On Tue, May 25, 2010 at 6:36 PM, Jan Engelhardt <jengelh@medozas.de> wrote:
>
> On Tuesday 2010-05-25 09:06, Changli Gao wrote:
>> net/ipv4/netfilter/Kconfig                  |   12
>> net/ipv4/netfilter/Makefile                 |    1
>> net/ipv4/netfilter/ipt_SYNPROXY.c           |  658 ++++++++++++++++++++++++++++
>> net/ipv4/syncookies.c                       |   21
>> net/ipv4/tcp_ipv4.c                         |    5
>> net/netfilter/nf_conntrack_core.c           |   44 +
>
> Please make this an Xtables extension.
> There is excellent documentation ("Writing Netfilter Modules" to google)
> on the details if needed.

Hmm. I don't know IPv6 well.
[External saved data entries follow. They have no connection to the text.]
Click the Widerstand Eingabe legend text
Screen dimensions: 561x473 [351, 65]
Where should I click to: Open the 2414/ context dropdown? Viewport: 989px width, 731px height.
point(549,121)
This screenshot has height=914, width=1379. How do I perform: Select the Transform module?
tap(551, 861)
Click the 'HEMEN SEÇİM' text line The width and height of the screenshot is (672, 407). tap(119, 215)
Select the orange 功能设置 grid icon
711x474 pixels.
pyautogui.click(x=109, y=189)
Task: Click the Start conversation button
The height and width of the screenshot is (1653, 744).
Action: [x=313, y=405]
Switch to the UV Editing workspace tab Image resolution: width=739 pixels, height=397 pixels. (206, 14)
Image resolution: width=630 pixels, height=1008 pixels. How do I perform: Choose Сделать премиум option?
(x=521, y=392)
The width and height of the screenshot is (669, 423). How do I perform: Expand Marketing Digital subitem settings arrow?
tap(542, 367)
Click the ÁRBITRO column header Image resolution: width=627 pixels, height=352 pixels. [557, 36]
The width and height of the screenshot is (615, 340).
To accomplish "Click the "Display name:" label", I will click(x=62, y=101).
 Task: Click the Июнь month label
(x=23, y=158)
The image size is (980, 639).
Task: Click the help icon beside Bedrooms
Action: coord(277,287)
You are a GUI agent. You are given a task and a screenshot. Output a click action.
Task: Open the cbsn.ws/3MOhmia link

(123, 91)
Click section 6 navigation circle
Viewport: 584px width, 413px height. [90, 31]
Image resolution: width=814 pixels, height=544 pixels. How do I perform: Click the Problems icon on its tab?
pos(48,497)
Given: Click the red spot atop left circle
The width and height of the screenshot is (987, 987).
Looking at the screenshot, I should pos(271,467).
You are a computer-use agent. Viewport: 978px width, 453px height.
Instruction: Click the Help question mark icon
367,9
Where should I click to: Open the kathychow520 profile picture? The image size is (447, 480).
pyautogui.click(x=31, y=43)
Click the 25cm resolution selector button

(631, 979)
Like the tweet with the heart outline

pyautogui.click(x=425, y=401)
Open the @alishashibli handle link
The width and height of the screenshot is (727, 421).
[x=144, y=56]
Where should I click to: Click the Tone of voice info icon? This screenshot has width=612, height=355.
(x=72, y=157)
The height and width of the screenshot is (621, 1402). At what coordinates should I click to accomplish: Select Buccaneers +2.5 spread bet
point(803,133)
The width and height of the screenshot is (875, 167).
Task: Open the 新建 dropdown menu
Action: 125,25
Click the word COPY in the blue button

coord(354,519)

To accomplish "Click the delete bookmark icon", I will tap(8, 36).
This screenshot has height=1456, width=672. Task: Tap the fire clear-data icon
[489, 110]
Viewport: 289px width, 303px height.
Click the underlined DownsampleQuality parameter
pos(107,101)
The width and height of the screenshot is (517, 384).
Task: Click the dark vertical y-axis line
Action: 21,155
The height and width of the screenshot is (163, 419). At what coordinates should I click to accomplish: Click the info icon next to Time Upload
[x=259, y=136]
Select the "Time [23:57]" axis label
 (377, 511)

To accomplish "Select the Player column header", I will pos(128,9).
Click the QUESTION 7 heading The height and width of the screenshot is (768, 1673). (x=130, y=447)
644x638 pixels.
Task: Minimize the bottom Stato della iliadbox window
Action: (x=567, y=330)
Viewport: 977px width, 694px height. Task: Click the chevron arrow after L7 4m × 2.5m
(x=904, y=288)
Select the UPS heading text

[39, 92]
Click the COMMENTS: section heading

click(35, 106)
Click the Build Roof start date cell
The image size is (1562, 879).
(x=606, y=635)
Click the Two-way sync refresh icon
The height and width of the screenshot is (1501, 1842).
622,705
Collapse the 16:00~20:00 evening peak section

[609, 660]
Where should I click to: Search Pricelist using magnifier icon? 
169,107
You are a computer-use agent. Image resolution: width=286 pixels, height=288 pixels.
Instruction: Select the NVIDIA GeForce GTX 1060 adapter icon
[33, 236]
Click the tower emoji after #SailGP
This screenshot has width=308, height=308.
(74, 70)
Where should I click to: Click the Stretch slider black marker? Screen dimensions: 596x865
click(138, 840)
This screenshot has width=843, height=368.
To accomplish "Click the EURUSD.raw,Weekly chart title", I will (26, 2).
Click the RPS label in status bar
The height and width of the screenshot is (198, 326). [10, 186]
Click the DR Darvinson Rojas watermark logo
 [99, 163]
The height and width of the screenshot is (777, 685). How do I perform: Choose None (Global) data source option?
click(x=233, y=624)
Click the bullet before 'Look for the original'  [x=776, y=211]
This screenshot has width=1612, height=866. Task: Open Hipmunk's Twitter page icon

So I leave it as an iptables extension,
and hope sb. comes on with IPv6 support after it gets merged.

>
>>--- a/include/net/netfilter/nf_conntrack_core.h
>>+++ b/include/net/netfilter/nf_conntrack_core.h
>>@@ -63,8 +63,21 @@ static inline int nf_conntrack_confirm(struct sk_buff *skb)
>>       if (ct && ct != &nf_conntrack_untracked) {
>>               if (!nf_ct_is_confirmed(ct) && !nf_ct_is_dying(ct))
>>                       ret = __nf_conntrack_confirm(skb);
>>-              if (likely(ret == NF_ACCEPT))
>>+              if (likely(ret == NF_ACCEPT)) {
>>+#if defined(CONFIG_IP_NF_TARGET_SYNPROXY) || \
>>+    defined(CONFIG_IP_NF_TARGET_SYNPROXY_MODULE)
>>+                      int (*syn_proxy)(struct sk_buff *, struct nf_conn *,
>>+                                       enum ip_conntrack_info);
>>+#endif
>>+
>>                       nf_ct_deliver_cached_events(ct);
>>+#if defined(CONFIG_IP_NF_TARGET_SYNPROXY) || \
>>+    defined(CONFIG_IP_NF_TARGET_SYNPROXY_MODULE)
>>+                      syn_proxy = rcu_dereference(syn_proxy_post_hook);
>>+                      if (syn_proxy)
>>+                              ret = syn_proxy(skb, ct, skb->nfctinfo);
>>+#endif
>>+              }
>>       }
>>       return ret;
>> }
>
> I'm sure this is possible with lesser macro intrusion - use a separate
> function. Same in nf_conntrack_core.c

I'm thinking about adding two helper functions into structure
nf_conntrack_l4proto. Then the l4 protocol sepcific code won't be in
nf_conntrack_core.c but in nf_conntrack_proto_tcp.c.

>
>>--- a/include/net/tcp.h
>>+++ b/include/net/tcp.h
>>@@ -460,8 +460,18 @@ extern int                        tcp_disconnect(struct sock *sk, int flags);
>> extern __u32 syncookie_secret[2][16-4+SHA_DIGEST_WORDS];
>> extern struct sock *cookie_v4_check(struct sock *sk, struct sk_buff *skb,
>>                                   struct ip_options *opt);
>>-extern __u32 cookie_v4_init_sequence(struct sock *sk, struct sk_buff *skb,
>>-                                   __u16 *mss);
>>+extern __u32 __cookie_v4_init_sequence(__be32 saddr, __be32 daddr,
>>+                                     __be16 sport, __be16 dport, __u32 seq,
>>+                                     __u16 *mssp);
>>+static inline __u32 cookie_v4_init_sequence(const struct iphdr *iph,
>>+                                          const struct tcphdr *th,
>>+                                          __u16 *mssp)
>>+{
>>+      return __cookie_v4_init_sequence(iph->saddr, iph->daddr, th->source,
>>+                                       th->dest, ntohl(th->seq), mssp);
>>+}
>
> Since there is only one cookie_v4_init_sequence user AFAICS,
> moving the function there seems to make best sense.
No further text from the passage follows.